◆ **Activity**
In the data below, find the line with "Where should I" and the line with "Select author Elisabete", then restate both and every line between them exactly, minus the pictures.

◆ **Available data**
■ ■ ■ ■ ■ ■ ■

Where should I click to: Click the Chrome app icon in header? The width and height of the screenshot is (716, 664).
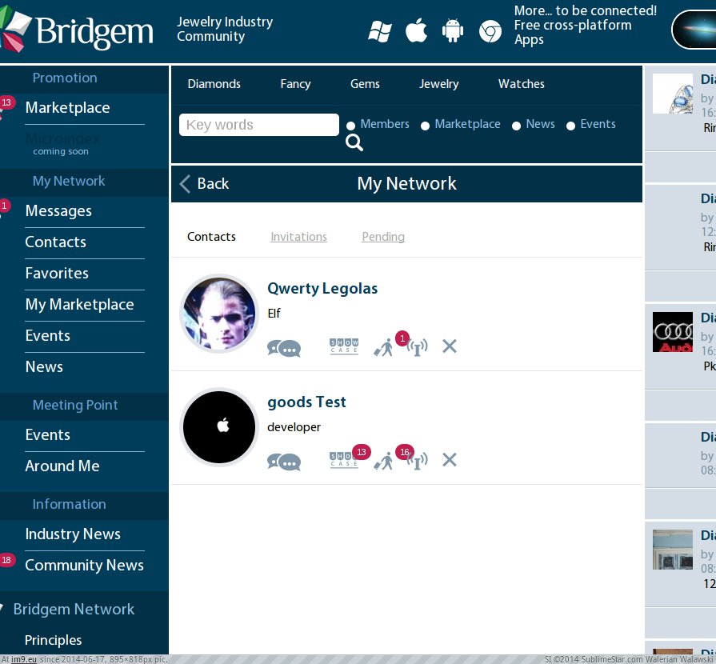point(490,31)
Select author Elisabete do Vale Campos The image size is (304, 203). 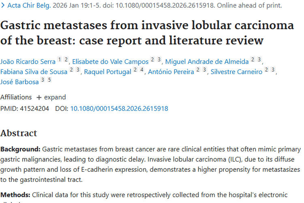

■ ■ ■ ■ ■ ■ ■

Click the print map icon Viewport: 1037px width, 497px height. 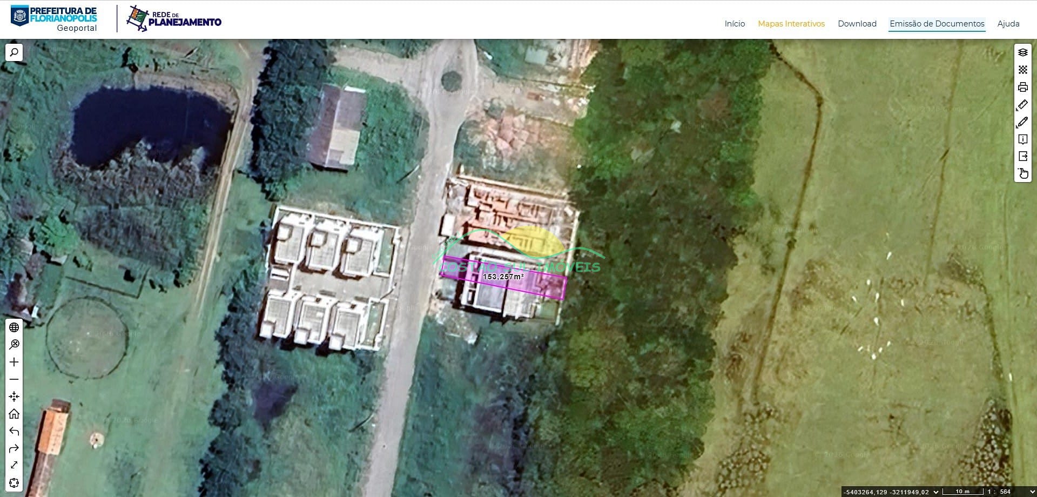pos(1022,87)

■ ■ ■ ■ ■ ■ ■

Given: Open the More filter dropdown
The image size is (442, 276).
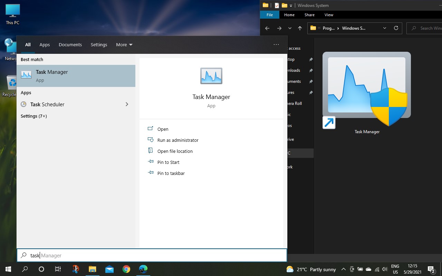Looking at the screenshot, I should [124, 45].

■ ■ ■ ■ ■ ■ ■

◆ **Answer section**
Where should I click to: Click the Chrome app icon in header? The width and height of the screenshot is (716, 664).
point(490,31)
Select author Elisabete do Vale Campos The image size is (304, 203). 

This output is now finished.